Hi Horiguchi-san!

On 2019/07/11 19:56, Kyotaro Horiguchi wrote:
Hello.

At Tue, 9 Jul 2019 17:38:44 +0900, Tatsuro Yamada <tatsuro.yamada...@nttcom.co.jp> 
wrote in <244cb241-168b-d6a9-c45f-a80c34cdc...@nttcom.co.jp>
Hi Alvaro, Anthony, Julien and Robert,

On 2019/07/09 3:47, Julien Rouhaud wrote:
On Mon, Jul 8, 2019 at 8:44 PM Robert Haas <robertmh...@gmail.com>
wrote:

On Mon, Jul 8, 2019 at 2:18 PM Alvaro Herrera
<alvhe...@2ndquadrant.com> wrote:
Yeah, I got the impression that that was determined to be the
desirable
behavior, so I made it do that, but I'm not really happy about it
either.  We're not too late to change the CREATE INDEX behavior, but
let's discuss what is it that we want.

I don't think I intended to make any such determination -- which
commit do you think established this as the canonical behavior?

I propose that once a field is set, we should leave it set until the
end.
+1
Note that this patch is already behaving like that if the table only
contains dead rows.

+1 from me.

3785|13599|postgres|16384|f|16384|analyzing complete|0|0 <-- Added and
fixed. :)
---------------------------------------------------------

I have some comments.

+               const int   index[] = {
+                       PROGRESS_ANALYZE_PHASE,
+                       PROGRESS_ANALYZE_TOTAL_BLOCKS,
+                       PROGRESS_ANALYZE_BLOCKS_DONE
+               };
+               const int64 val[] = {
+                       PROGRESS_ANALYZE_PHASE_ANALYSIS,
+                       0, 0

Do you oppose to leaving the total/done blocks alone here:p?


Thanks for your comments!
I created a new patch based on your comments because Alvaro allowed me
to work on revising the patch. :)


Ah, I revised it to remove "0, 0".



+  BlockNumber  nblocks;
+  double    blksdone = 0;

Why is it a double even though blksdone is of the same domain
with nblocks?

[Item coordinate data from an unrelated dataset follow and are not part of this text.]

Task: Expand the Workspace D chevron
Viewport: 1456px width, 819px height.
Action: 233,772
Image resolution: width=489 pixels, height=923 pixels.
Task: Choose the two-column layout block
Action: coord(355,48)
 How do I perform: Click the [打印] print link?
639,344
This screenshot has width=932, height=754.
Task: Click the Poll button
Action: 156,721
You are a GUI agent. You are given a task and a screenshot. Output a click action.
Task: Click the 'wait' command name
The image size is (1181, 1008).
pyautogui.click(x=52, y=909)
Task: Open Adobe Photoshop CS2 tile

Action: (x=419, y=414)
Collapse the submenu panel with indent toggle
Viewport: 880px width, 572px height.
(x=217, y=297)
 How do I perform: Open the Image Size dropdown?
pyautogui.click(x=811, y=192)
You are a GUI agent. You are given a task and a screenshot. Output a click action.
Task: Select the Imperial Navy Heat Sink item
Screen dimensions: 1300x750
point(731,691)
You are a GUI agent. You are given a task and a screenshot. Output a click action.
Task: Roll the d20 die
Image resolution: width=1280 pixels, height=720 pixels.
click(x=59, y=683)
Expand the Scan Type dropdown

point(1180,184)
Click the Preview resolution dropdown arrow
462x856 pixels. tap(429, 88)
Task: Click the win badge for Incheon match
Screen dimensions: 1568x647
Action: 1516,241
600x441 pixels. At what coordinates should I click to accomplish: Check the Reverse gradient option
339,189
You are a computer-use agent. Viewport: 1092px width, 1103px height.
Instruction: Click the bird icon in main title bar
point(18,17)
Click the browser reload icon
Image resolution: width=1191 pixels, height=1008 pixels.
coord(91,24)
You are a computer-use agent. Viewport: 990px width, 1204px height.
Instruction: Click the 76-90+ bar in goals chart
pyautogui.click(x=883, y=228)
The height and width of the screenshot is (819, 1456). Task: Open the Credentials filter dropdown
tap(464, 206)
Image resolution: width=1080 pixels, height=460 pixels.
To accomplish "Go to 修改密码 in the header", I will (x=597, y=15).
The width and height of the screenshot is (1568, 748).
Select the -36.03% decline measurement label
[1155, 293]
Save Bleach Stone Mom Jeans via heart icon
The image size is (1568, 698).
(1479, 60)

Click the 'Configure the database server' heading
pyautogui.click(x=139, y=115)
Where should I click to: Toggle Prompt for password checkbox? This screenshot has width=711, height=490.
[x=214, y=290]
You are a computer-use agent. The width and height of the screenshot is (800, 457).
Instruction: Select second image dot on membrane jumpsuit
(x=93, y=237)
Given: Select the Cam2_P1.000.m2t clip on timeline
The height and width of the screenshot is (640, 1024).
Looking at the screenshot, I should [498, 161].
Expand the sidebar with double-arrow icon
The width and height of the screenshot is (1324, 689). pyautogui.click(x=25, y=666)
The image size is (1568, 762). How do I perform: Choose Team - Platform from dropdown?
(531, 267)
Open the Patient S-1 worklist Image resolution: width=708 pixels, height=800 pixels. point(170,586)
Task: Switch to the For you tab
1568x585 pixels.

And finally:

+    pgstat_progress_update_param(PROGRESS_ANALYZE_BLOCKS_DONE,
+                   ++blksdone);

It is converted into int64.


Fixed.
But is it suitable to use BlockNumber instead int64?


+                      WHEN 2 THEN 'analyzing sample'
+                      WHEN 3 THEN 'analyzing sample (extended stats)'

I think we should avoid parenthesized phrases as far as
not-necessary. That makes the column unnecessarily long. The
phase is internally called as "compute stats" so *I* would prefer
something like the followings:

+                      WHEN 2 THEN 'computing stats'
+                      WHEN 3 THEN 'computing extended stats'



+                      WHEN 4 THEN 'analyzing complete'

And if you are intending by this that (as mentioned in the
documentation) "working to complete this analyze", this would be:

+                      WHEN 4 THEN 'completing analyze'
+                      WHEN 4 THEN 'finalizing analyze'


I have no strong opinion, so I changed the phase-names based on
your suggestions like following:

  WHEN 2 THEN 'computing stats'
  WHEN 3 THEN 'computing extended stats'
  WHEN 4 THEN 'finalizing analyze'

However, I'd like to get any comments from hackers to get a consensus
about the names.



+     <entry>Process ID of backend.</entry>

of "the" backend. ? And period is not attached on all
descriptions consisting of a single sentence.

+      <entry>OID of the database to which this backend is connected.</entry>
+      <entry>Name of the database to which this backend is connected.</entry>

"database to which .. is connected" is phrased as "database this
backend is connected to" in pg_stat_acttivity. (Just for consistency)


I checked the sentences on other views of progress monitor (VACUUM,
CREATE INDEX and CLUSTER), and they are same sentence. Therefore,
I'd like to keep it as is. :)



+      <entry>Whether the current scan includes legacy inheritance 
children.</entry>

This apparently excludes partition tables but actually it is
included.

   "Whether scanning through child tables" ?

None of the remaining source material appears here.